Un año después, surge una nueva agrupación instrumental que
funcionará hasta 1826
bajo la dirección de Atanasio Bello y Luis Jumel. Hacia 1831 se
vuelve a fundar otra Sociedad Filarmónica por parte de los
anteriormente nombrados, a los que se sumó José María Isaza. En
las informaciones de dicha sociedad, publicadas en hoja impresa por
Tomás Antero, se dice
acerca del repertorio, que en los conciertos se ejecutarán «…sublimes oberturas y sinfonías, conciertos obligados de
diversos instrumentos, y piezas de canto, procurándose
que todo sea lo más selecto
en su género….» En 1893, Celestino Lira fundó la Filarmónica
Santa Cecilia en Petare y la «banda» del estado Miranda. En estas
actividades le sucedió su hijo Germán
Ubaldo.
Desde
fines del siglo XVIII, junto con las actividades instrumentales ya
mencionadas, abundan las representaciones de comedias, tonadillas y
sainetes en el teatro de El Conde. A estas manifestaciones escénicas
se suma desde 1808 la actuación de una «compañía» de ópera
francesa que despierta el entusiasmo de los caraqueños por estas
expresiones líricas. Desde 1822, con la visita de artistas líricos
italianos comienza a predominar en el gusto del público la ópera
italiana, cuya influencia y repertorio cada vez más
amplio, queda de manifiesto en la inauguración del teatro
Caracas en 1854 con la representación de Ernani de Giuseppe Verdi.
______
Descripción de la tarea: Reproduce íntegro y sin cambios el texto sobre la historia musical de Caracas. Las líneas que siguen no intervienen en nada de esto.
______
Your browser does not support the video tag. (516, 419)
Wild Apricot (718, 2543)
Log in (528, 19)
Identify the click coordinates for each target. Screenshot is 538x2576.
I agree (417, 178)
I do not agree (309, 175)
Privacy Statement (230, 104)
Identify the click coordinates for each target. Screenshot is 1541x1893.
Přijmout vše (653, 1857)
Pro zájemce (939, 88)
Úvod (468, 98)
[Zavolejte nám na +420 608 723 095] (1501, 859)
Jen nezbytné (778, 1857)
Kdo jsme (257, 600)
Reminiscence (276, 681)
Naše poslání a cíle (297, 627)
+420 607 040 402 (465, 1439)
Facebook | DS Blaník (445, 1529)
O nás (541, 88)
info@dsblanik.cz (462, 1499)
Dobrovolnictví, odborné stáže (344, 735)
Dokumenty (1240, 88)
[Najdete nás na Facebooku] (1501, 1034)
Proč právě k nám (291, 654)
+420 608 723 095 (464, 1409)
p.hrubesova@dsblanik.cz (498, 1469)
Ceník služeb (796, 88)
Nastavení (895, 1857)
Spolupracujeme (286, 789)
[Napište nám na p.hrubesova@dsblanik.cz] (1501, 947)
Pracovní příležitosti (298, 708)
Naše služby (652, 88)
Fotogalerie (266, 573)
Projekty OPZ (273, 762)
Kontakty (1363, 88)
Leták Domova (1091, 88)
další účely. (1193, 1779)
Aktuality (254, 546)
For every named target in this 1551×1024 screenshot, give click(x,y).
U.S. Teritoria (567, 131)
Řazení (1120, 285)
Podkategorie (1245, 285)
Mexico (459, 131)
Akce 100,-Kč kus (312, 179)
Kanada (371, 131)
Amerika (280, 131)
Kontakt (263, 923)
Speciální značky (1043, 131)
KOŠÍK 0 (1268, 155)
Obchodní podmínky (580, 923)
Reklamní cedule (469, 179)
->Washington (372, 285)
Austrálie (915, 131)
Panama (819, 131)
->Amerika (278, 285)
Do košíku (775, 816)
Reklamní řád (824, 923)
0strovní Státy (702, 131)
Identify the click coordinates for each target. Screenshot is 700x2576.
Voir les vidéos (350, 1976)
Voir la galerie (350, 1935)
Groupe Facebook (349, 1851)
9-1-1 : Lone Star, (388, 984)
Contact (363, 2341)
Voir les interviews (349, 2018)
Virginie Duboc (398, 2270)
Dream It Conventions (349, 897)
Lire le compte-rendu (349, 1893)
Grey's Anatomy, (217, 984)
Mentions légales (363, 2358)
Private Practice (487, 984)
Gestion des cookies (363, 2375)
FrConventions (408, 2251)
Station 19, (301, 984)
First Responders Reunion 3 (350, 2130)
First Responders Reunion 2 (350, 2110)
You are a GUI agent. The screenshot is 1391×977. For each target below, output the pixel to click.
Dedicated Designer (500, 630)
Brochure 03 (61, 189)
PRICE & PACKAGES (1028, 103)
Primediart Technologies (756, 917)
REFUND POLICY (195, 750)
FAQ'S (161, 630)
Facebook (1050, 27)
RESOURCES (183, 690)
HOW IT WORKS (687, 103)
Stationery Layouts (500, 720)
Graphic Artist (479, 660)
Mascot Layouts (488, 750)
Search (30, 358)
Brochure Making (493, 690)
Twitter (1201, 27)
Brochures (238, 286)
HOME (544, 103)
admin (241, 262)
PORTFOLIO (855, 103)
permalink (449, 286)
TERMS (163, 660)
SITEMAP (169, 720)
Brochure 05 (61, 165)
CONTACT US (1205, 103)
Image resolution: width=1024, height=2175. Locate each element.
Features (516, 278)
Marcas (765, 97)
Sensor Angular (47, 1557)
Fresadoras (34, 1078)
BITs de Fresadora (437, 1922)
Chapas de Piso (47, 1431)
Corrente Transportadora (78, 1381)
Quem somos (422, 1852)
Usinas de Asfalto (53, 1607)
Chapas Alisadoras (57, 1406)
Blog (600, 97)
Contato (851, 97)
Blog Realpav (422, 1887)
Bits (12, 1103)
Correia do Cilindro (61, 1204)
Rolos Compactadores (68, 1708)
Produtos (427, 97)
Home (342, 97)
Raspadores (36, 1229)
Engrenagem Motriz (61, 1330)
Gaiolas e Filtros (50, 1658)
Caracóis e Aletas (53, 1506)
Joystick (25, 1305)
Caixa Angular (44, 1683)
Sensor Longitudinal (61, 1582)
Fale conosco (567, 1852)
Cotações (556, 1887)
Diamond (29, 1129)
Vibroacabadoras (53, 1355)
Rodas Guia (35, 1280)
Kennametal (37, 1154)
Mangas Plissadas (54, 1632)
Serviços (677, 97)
______
Respuesta:
Un año después, surge una nueva agrupación instrumental que
funcionará hasta 1826
bajo la dirección de Atanasio Bello y Luis Jumel. Hacia 1831 se
vuelve a fundar otra Sociedad Filarmónica por parte de los
anteriormente nombrados, a los que se sumó José María Isaza. En
las informaciones de dicha sociedad, publicadas en hoja impresa por
Tomás Antero, se dice
acerca del repertorio, que en los conciertos se ejecutarán «…sublimes oberturas y sinfonías, conciertos obligados de
diversos instrumentos, y piezas de canto, procurándose
que todo sea lo más selecto
en su género….» En 1893, Celestino Lira fundó la Filarmónica
Santa Cecilia en Petare y la «banda» del estado Miranda. En estas
actividades le sucedió su hijo Germán
Ubaldo.
Desde
fines del siglo XVIII, junto con las actividades instrumentales ya
mencionadas, abundan las representaciones de comedias, tonadillas y
sainetes en el teatro de El Conde. A estas manifestaciones escénicas
se suma desde 1808 la actuación de una «compañía» de ópera
francesa que despierta el entusiasmo de los caraqueños por estas
expresiones líricas. Desde 1822, con la visita de artistas líricos
italianos comienza a predominar en el gusto del público la ópera
italiana, cuya influencia y repertorio cada vez más
amplio, queda de manifiesto en la inauguración del teatro
Caracas en 1854 con la representación de Ernani de Giuseppe Verdi.